§ Task objective:
Please give the records below back in full, exactly as shown.

§ Data shown:
..........
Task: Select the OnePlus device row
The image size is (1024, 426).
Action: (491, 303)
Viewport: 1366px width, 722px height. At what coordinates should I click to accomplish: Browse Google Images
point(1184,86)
..........
§ Answer area:
Task: Select the OnePlus device row
The image size is (1024, 426).
Action: (491, 303)
Viewport: 1366px width, 722px height. At what coordinates should I click to accomplish: Browse Google Images
point(1184,86)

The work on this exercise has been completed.